En este momento el lector cierra el libro cuestionando: ¿Qué tiene que ver todo esto con tu libro llamado “Homo Ridens”, Cuentos cortos para leer bajo la regadera”, ante un recuerdo tan triste y trágica de la Segunda Guerra Mundial?
Tal vez sirvan los siguientes párrafos finales como “media explicación”.
Muchos soldados de los aliados se alojaron en las zonas boscosas de la región, enfrentándose, sobre todo, en las noches, a los enemigos alemanes que los buscaban. Hasta se oía, durante una noche, un combate de tanques, entre alemanes y aliados. Horas y horas de rugidos y disparos. Recuerde el lector que la vida de un tanquista en horas de combate, en aquellas épocas, no era más de tres minutos, según los datos “estadísticos”.

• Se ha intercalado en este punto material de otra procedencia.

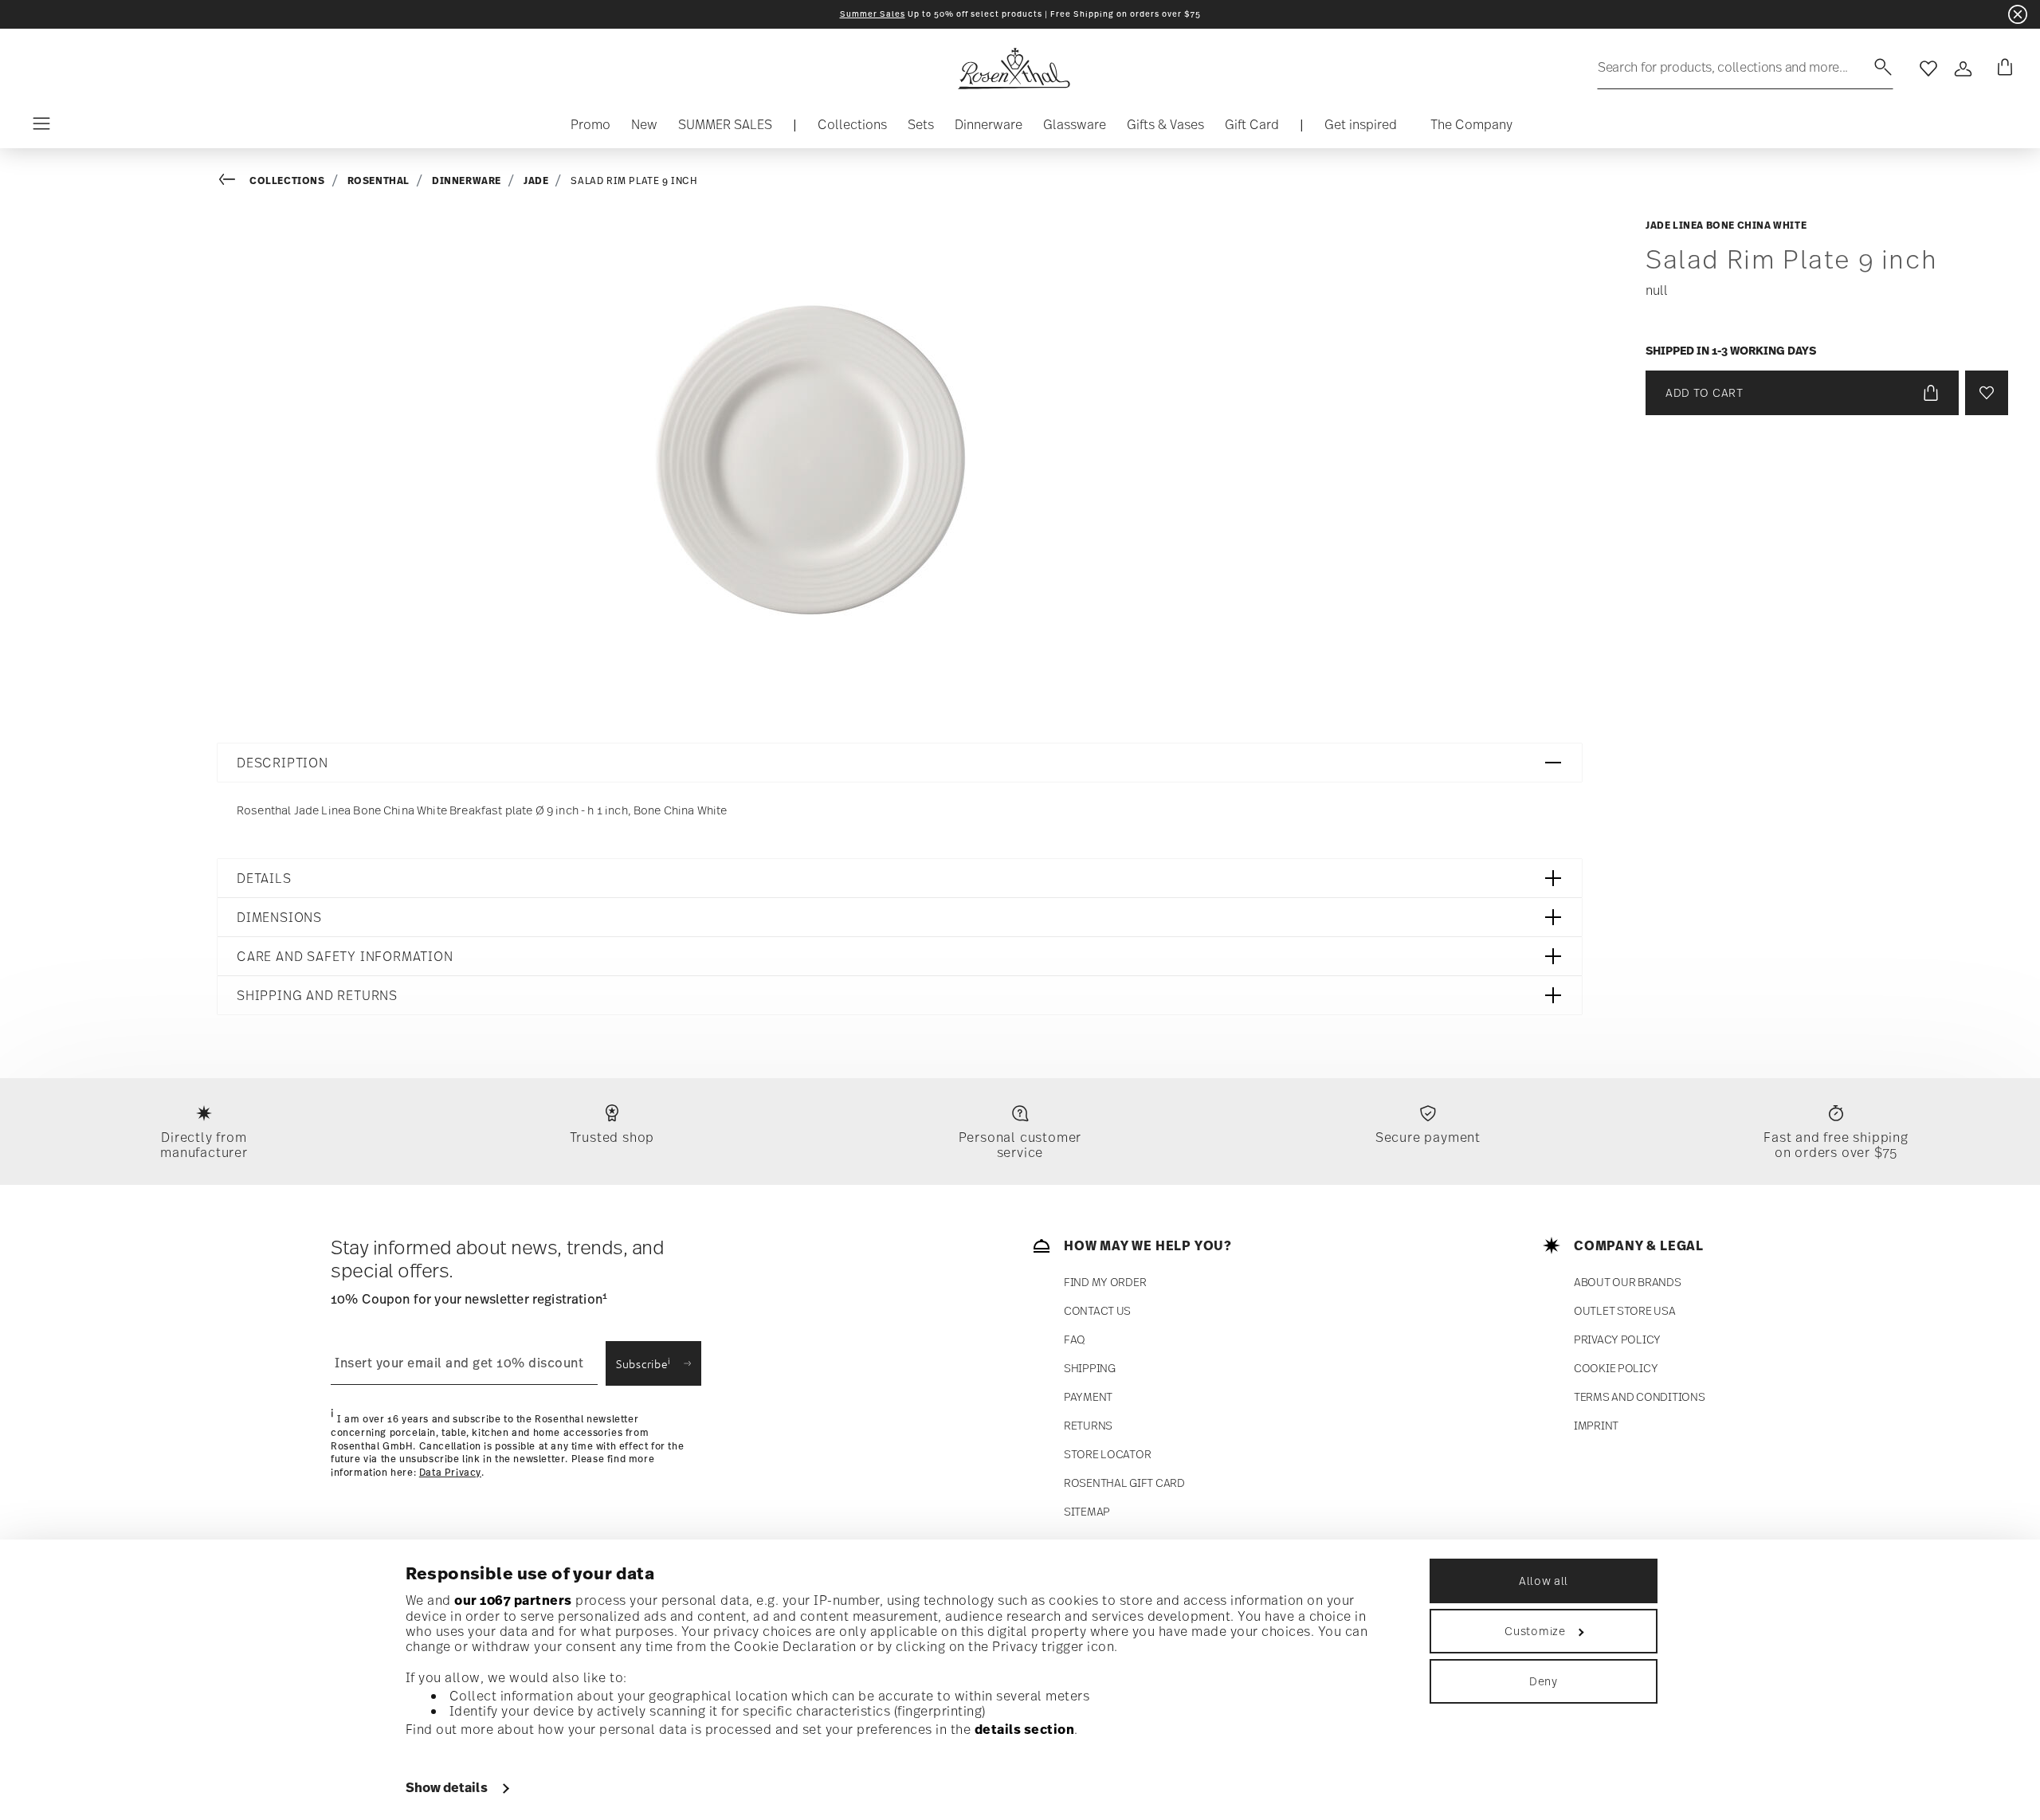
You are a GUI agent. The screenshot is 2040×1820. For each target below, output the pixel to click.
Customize (1534, 1630)
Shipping (1090, 1367)
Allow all (1543, 1580)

En los bosques alrededor del asilo de Wolfheze, durante varias noches, pelearon los ingleses contra los alemanes entre árboles humeantes, arbustos recortados, ruinas de vehículos encendidos, cañones que escupían sus proyectiles, guerreros heridos, cadáveres, gritos, y luego las figuras fantasmagóricas de pacientes, que por la ausencia de personal de atención, habían escapado de sus recámaras, vagando por la oscuridad, en sus largos trajes blancos de noche, gritando, llorando con desenfreno o riéndose enloquecidos, con largas carcajadas y bailando frenéticamente con los brazos extendidos al cielo.
Este escenario dantesco, de vez en cuando, ha sido el fondo de las reflexiones que me quieren invadir de noche. En mi fantasía, el recuerdo ha estado acompañado por una música incomprensible: el sonido chirriante de mi sonrisa de idiota.